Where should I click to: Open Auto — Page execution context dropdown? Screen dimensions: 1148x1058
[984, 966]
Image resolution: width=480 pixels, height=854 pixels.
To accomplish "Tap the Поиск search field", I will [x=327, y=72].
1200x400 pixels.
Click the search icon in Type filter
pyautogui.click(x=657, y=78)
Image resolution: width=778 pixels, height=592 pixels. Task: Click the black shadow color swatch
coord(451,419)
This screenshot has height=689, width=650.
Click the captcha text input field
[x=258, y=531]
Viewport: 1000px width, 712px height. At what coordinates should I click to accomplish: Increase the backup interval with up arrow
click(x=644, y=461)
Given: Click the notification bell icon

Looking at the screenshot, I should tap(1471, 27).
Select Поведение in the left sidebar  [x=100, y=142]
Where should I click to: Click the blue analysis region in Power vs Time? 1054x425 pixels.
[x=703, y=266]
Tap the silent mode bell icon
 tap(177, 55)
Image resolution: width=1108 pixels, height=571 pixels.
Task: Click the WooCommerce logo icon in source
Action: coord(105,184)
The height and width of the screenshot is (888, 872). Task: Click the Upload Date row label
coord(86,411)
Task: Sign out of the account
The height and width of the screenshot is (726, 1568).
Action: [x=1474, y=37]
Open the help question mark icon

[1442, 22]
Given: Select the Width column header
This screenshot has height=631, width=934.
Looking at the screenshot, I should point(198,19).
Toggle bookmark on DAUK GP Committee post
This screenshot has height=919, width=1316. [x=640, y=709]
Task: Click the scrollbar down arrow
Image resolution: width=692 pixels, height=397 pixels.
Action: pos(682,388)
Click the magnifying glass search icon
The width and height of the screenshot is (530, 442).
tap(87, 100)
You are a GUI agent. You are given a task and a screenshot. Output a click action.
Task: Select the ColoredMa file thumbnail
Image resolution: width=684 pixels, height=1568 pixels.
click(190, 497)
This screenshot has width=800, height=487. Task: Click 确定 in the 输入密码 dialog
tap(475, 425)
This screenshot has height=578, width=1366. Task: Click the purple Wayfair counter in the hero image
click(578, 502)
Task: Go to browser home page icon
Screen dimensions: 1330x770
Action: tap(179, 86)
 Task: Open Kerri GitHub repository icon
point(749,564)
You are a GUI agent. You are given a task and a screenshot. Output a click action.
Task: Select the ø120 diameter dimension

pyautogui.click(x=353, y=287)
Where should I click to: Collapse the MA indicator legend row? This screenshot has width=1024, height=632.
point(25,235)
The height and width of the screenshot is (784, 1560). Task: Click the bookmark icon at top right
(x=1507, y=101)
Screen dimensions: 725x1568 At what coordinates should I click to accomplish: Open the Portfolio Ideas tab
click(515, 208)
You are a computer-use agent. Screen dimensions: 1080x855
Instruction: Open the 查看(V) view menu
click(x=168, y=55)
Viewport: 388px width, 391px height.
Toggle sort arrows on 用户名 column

======

* [WHAT THE TASK ASKS]:
Set down each entry exactly, leaving none out.

* [RESULT OF THIS EXERCISE]:
Where should I click to: Open Auto — Page execution context dropdown? Screen dimensions: 1148x1058
[984, 966]
Image resolution: width=480 pixels, height=854 pixels.
To accomplish "Tap the Поиск search field", I will [x=327, y=72].
1200x400 pixels.
Click the search icon in Type filter
pyautogui.click(x=657, y=78)
Image resolution: width=778 pixels, height=592 pixels. Task: Click the black shadow color swatch
coord(451,419)
This screenshot has height=689, width=650.
Click the captcha text input field
[x=258, y=531]
Viewport: 1000px width, 712px height. At what coordinates should I click to accomplish: Increase the backup interval with up arrow
click(x=644, y=461)
Given: Click the notification bell icon

Looking at the screenshot, I should tap(1471, 27).
Select Поведение in the left sidebar  [x=100, y=142]
Where should I click to: Click the blue analysis region in Power vs Time? 1054x425 pixels.
[x=703, y=266]
Tap the silent mode bell icon
 tap(177, 55)
Image resolution: width=1108 pixels, height=571 pixels.
Task: Click the WooCommerce logo icon in source
Action: coord(105,184)
The height and width of the screenshot is (888, 872). Task: Click the Upload Date row label
coord(86,411)
Task: Sign out of the account
The height and width of the screenshot is (726, 1568).
Action: [x=1474, y=37]
Open the help question mark icon

[1442, 22]
Given: Select the Width column header
This screenshot has height=631, width=934.
Looking at the screenshot, I should point(198,19).
Toggle bookmark on DAUK GP Committee post
This screenshot has height=919, width=1316. [x=640, y=709]
Task: Click the scrollbar down arrow
Image resolution: width=692 pixels, height=397 pixels.
Action: pos(682,388)
Click the magnifying glass search icon
The width and height of the screenshot is (530, 442).
tap(87, 100)
You are a GUI agent. You are given a task and a screenshot. Output a click action.
Task: Select the ColoredMa file thumbnail
Image resolution: width=684 pixels, height=1568 pixels.
click(190, 497)
This screenshot has width=800, height=487. Task: Click 确定 in the 输入密码 dialog
tap(475, 425)
This screenshot has height=578, width=1366. Task: Click the purple Wayfair counter in the hero image
click(578, 502)
Task: Go to browser home page icon
Screen dimensions: 1330x770
Action: tap(179, 86)
 Task: Open Kerri GitHub repository icon
point(749,564)
You are a GUI agent. You are given a task and a screenshot. Output a click action.
Task: Select the ø120 diameter dimension

pyautogui.click(x=353, y=287)
Where should I click to: Collapse the MA indicator legend row? This screenshot has width=1024, height=632.
point(25,235)
The height and width of the screenshot is (784, 1560). Task: Click the bookmark icon at top right
(x=1507, y=101)
Screen dimensions: 725x1568 At what coordinates should I click to accomplish: Open the Portfolio Ideas tab
click(515, 208)
You are a computer-use agent. Screen dimensions: 1080x855
Instruction: Open the 查看(V) view menu
click(x=168, y=55)
Viewport: 388px width, 391px height.
Toggle sort arrows on 用户名 column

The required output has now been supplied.